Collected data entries
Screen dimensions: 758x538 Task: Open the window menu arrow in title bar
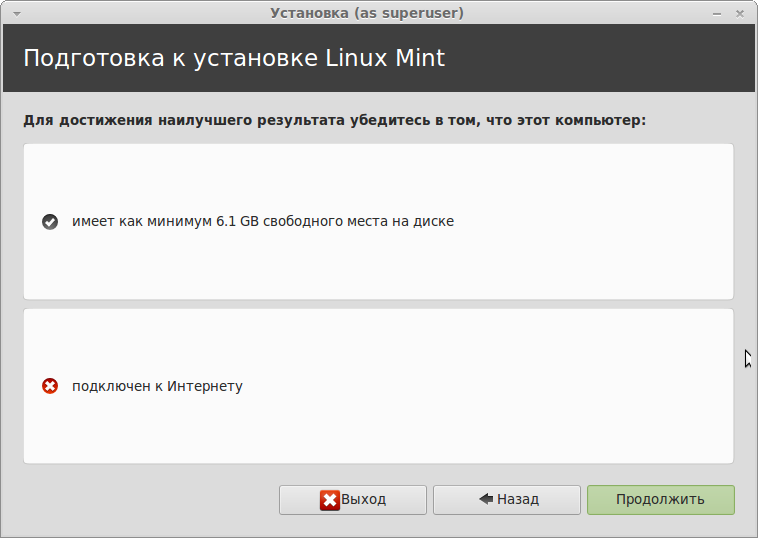[15, 13]
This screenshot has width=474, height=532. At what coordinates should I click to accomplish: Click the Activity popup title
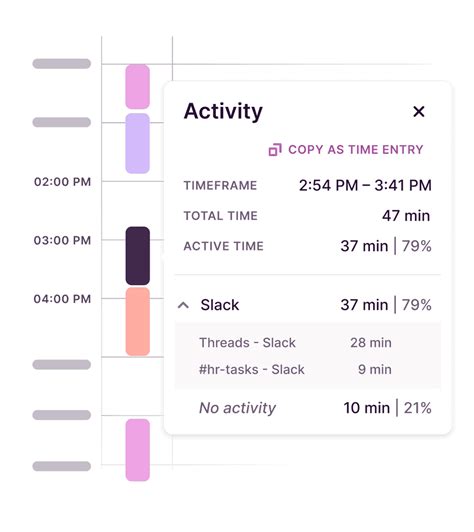click(x=223, y=112)
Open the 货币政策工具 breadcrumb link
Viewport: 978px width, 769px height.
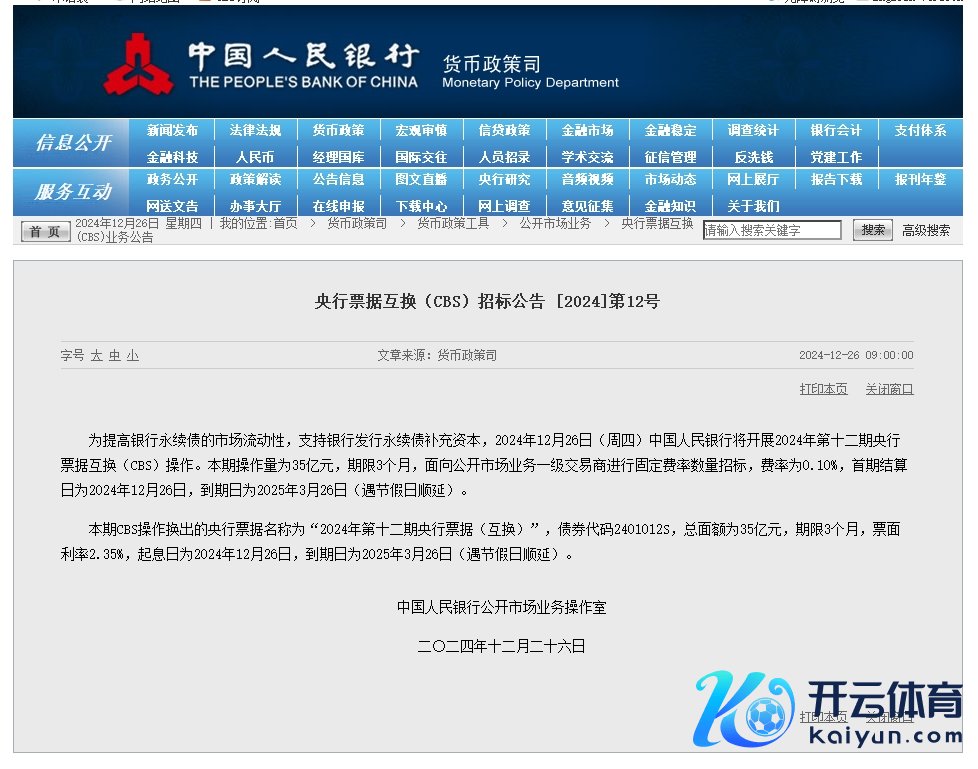(453, 223)
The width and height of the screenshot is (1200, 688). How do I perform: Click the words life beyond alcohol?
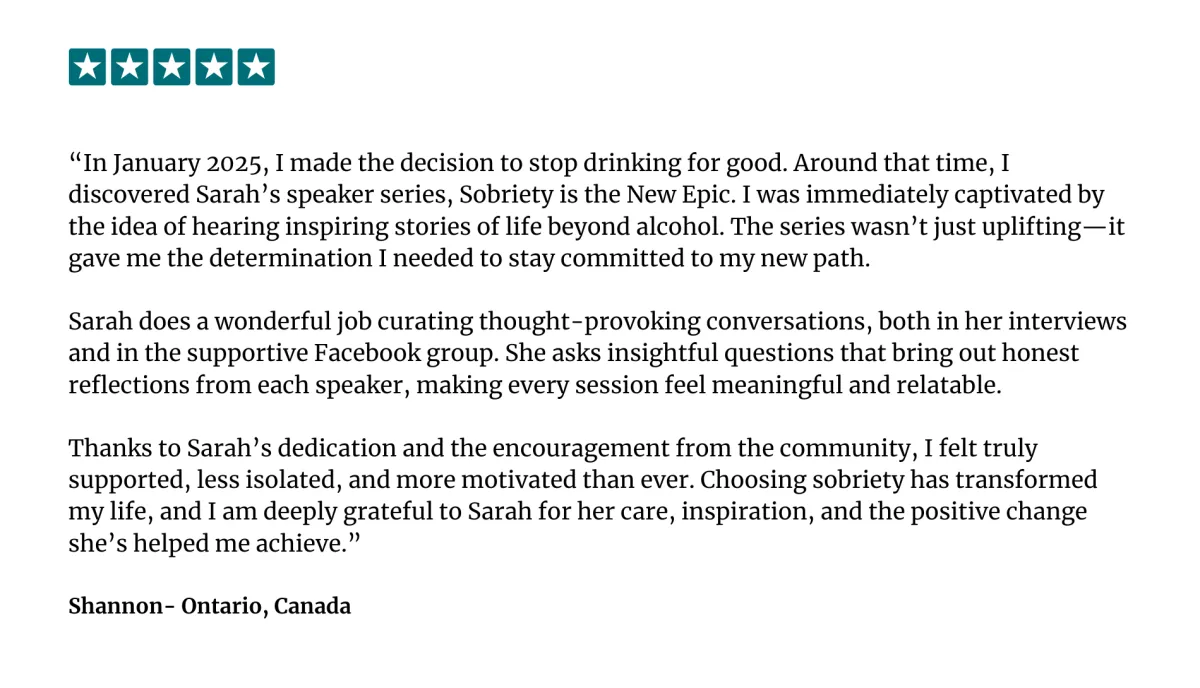tap(573, 226)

**WORK ITEM:** Return exactly, and only, the lines that run from the line containing "This screenshot has" to the last line of the entries above, both ends included, with pictures left out.

**RESULT OF THIS TASK:**
This screenshot has width=474, height=532. At what coordinates should I click to accomplish: Click the Activity popup title
click(x=223, y=112)
Open the 货币政策工具 breadcrumb link
Viewport: 978px width, 769px height.
(453, 223)
The width and height of the screenshot is (1200, 688). How do I perform: Click the words life beyond alcohol?
tap(573, 226)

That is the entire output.